That aside we don’t give a flying fuck which of these wealthy Oxbridge educated neoliberal politicos gets to lead the fake opposition.
We suspect very few people outside of the Westminster / London media bubble do either.
Watch this supermarket for updates.
Can we stop this denunciation of people just because they went to Oxbridge? Admission to Oxbridge is on merit, not just on ability to pay. Noting people who went to private schools – like Umunna and Hunt – is reasonable: they benefitted purely because of their family wealth. But a comprehensive-educated kid who made it to Oxbridge? That’s worthy of praise, not condemnation.

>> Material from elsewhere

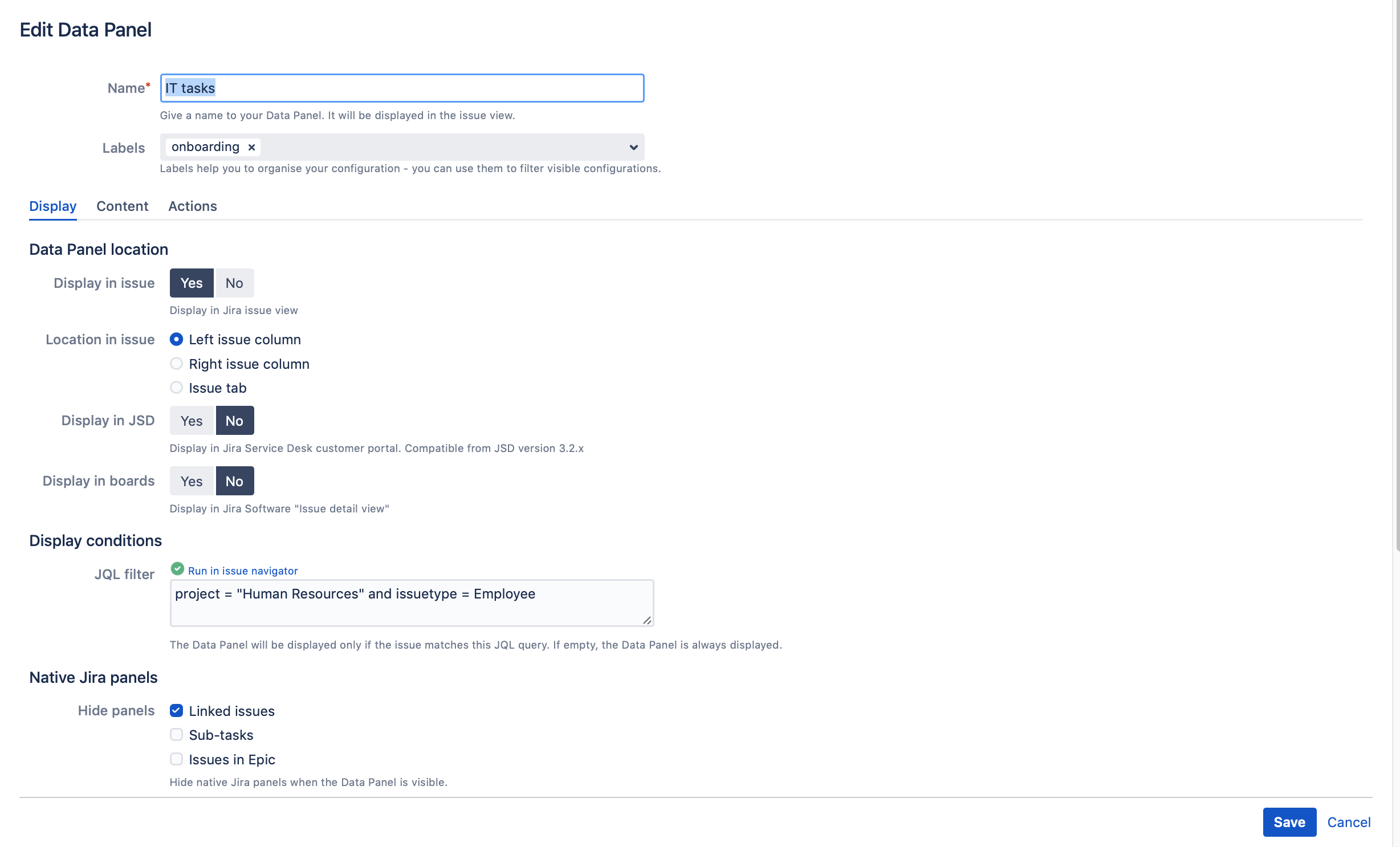Open the Actions tab
Viewport: 1400px width, 847px height.
click(x=193, y=206)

That’s doubly the case if you wrongly believe that Oxbridge admissions are based on having gone to a posh school, because that would mean a comprehensive-educated kid would have to be even better to get in. Comprehensive-educated Oxbridge grads SHOULD be vying for the top positions, because they are demonstrably some of the smartest people in society.

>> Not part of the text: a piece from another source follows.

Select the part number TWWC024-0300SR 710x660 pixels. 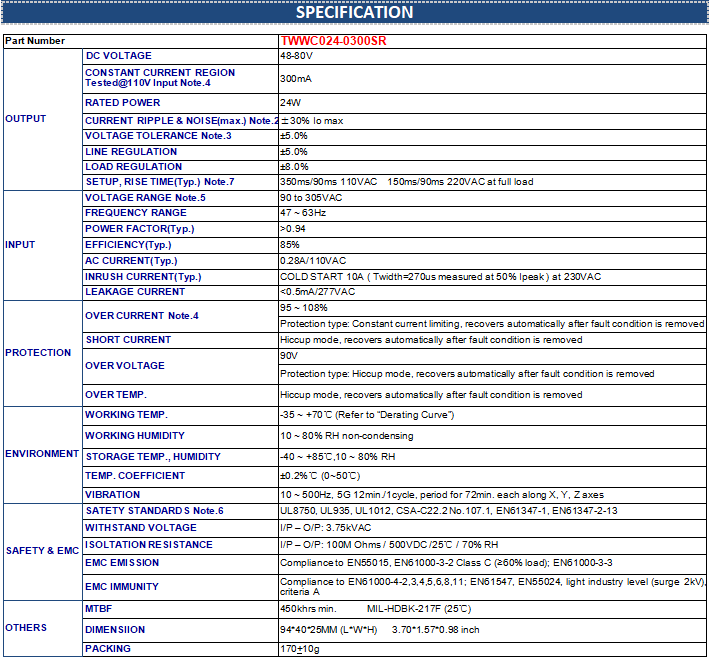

And if you’re going to grubbily count all of their assets, then you should include their debts too. Andy Burnham has two moderately-sized properties which between them could probably be sold for about £600k, but what about the mortgages he will have on them? Andy Burnham is not a millionaire by any reasonable measure.

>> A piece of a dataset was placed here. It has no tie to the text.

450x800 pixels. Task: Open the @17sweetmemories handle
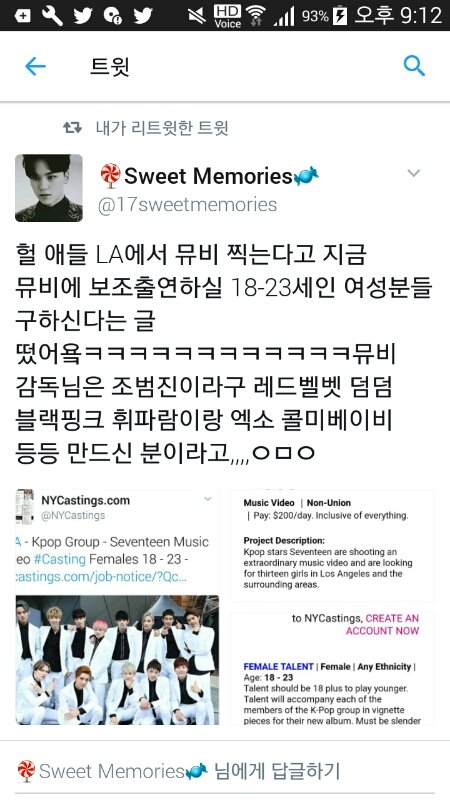point(187,205)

Look Chris I don’t have a particular beef with Andy Burnham or with going to University – Oxbridge or otherwise.
But we cannot ignore the fact that Oxford and Cambridge graduates have formed the establishment in this country for centuries and at a time when Labour has so obviously lost touch with its base it has to be worth noting that all the leadership candidates are wealthy Oxbridge graduates.
if we don’t care about the staggeringly unrepresentative nature of the line up, one can one only presume that we don’t care how Labour is perceived or how it functions.
As Labour found out in Scotland that’s a dangerous nay suicidal game.
I also don’t see quite what is grubby about calling wealthy people wealthy and showing why – particularly in reference to a political movement that used to about socialism and social justice – not mega expense claims and flipping properties.